While the spread of gilt holdings across the curve with few big maturities would mean a fairly smooth natural runoff, Chadha said the calculus has shifted as the BOE's asset purchase target soared from GBP435 billion in March 2020 to GBP895 billion now.

"We could think about a particular programme to sell that debt back and call it the Covid sell-off or rebrand it as a particular set of bonds … That might be a feasible way of doing it," he said. "I would have been in the gradual run-off camp I think before the Covid crisis but this very rapid run-off might give us an opportunity to develop a programme of sales on the back of the recovery."

Another approach might be a mix of natural run-off and active sales, as suggested by Monetary Policy Committee member Michael Saunders. But this would leave big questions hanging over the likely pace of gilt supply, and NIESR Visitor Philip Turner suggested that the Bank could take a step back once unwind begins and let the Treasury and Debt Management Office handle the process, providing markets with reassurance that it will not be done in a destabilising way.

TIGHTENING STRATEGY REVIEW

The question of how best to unwind QE is tightly bound up with the questions under consideration in the BOE's review of its tightening strategy, which will determine whether to change the current approach of only commencing a reduction in the stock of assets once Bank Rate has risen to 1.5%.

"In the exit it is not clear that the governor of the central bank will want to reduce its stock of government bonds as a means of tightening policy, because it can do that through the interest rate.
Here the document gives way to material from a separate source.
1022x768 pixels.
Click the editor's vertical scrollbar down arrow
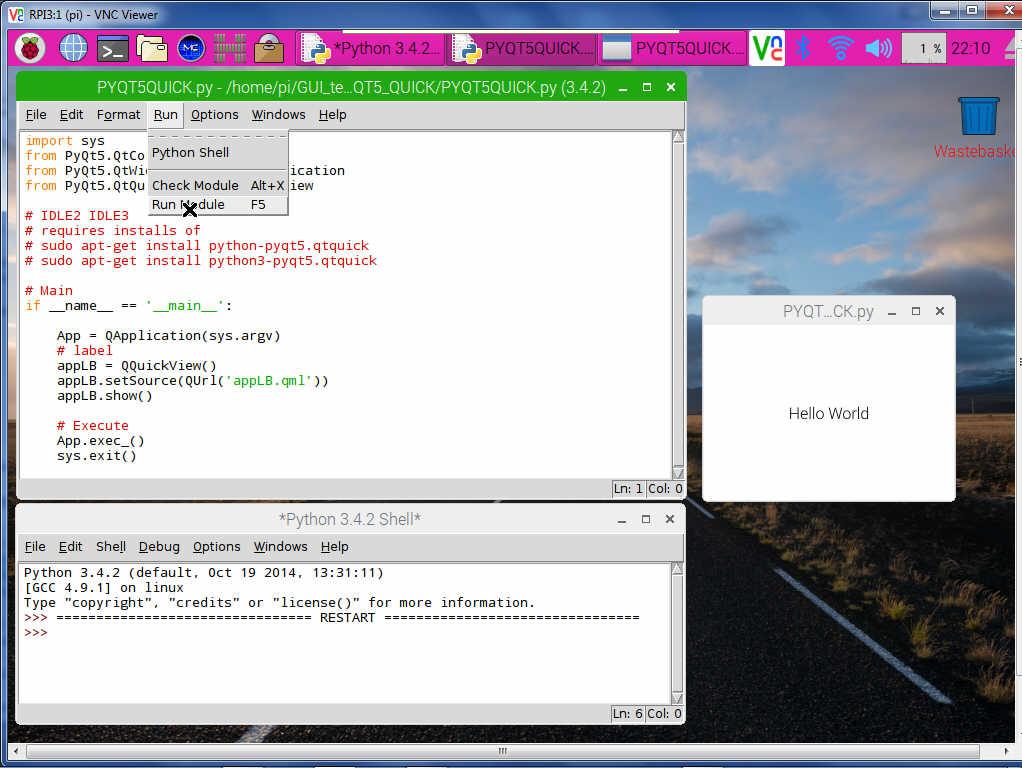[678, 472]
What it will not want to do is it will not want to disrupt the bond market," said Turner, a former senior manager at the Bank for International Settlements, in a joint interview with Chadha.

"There is a case for thinking whether somehow the Treasury should take over the exit phase. I think that will not be very difficult to organise, at least at the beginning."

The BOE could swap its bonds with the Treasury, which would give it T-bills, or short-dated bonds, in return leaving the Treasury running the exit, he said.

"If you are going to have two entities of government trying to sell bonds at the same time, the government to raise finance, with the Bank of England selling them because they have a stock of it, this is going to cause great confusion. "So one way or another there is going to have to be one official seller," Turner said.